### Directions
Please repeat, exactly and with nothing extra, the line containing "This screenshot has height=152, width=222." and every line after it up to the end of the material.

-- Opening Marker --

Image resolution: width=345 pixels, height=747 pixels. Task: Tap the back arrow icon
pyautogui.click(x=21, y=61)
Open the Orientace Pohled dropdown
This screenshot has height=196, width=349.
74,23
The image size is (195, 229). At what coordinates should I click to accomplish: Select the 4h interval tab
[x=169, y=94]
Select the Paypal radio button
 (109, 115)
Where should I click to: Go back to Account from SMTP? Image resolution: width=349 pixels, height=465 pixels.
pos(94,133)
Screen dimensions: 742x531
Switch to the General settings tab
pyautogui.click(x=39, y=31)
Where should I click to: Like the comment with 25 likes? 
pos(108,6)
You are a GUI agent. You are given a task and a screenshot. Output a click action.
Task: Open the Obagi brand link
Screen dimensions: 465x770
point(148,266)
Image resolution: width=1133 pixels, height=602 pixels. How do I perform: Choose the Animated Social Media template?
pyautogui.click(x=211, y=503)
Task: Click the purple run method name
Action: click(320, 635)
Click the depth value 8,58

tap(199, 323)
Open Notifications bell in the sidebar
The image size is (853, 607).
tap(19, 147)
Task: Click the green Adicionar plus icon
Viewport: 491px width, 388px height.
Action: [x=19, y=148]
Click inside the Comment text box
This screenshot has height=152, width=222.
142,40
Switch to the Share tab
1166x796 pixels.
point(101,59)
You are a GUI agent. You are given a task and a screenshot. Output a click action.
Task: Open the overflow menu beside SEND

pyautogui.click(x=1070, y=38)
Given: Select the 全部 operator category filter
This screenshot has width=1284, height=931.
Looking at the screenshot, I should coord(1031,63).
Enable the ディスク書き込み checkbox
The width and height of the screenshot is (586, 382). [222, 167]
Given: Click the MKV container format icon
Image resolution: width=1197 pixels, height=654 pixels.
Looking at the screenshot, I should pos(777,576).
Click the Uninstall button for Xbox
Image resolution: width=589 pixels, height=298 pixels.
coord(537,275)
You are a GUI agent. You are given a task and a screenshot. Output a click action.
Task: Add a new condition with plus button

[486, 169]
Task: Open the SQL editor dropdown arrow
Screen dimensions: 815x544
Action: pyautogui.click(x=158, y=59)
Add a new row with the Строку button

-- Closing Marker --

### Result of the task
This screenshot has height=152, width=222.
142,40
Switch to the Share tab
1166x796 pixels.
point(101,59)
You are a GUI agent. You are given a task and a screenshot. Output a click action.
Task: Open the overflow menu beside SEND

pyautogui.click(x=1070, y=38)
Given: Select the 全部 operator category filter
This screenshot has width=1284, height=931.
Looking at the screenshot, I should coord(1031,63).
Enable the ディスク書き込み checkbox
The width and height of the screenshot is (586, 382). [222, 167]
Given: Click the MKV container format icon
Image resolution: width=1197 pixels, height=654 pixels.
Looking at the screenshot, I should pos(777,576).
Click the Uninstall button for Xbox
Image resolution: width=589 pixels, height=298 pixels.
coord(537,275)
You are a GUI agent. You are given a task and a screenshot. Output a click action.
Task: Add a new condition with plus button

[486, 169]
Task: Open the SQL editor dropdown arrow
Screen dimensions: 815x544
Action: pyautogui.click(x=158, y=59)
Add a new row with the Строку button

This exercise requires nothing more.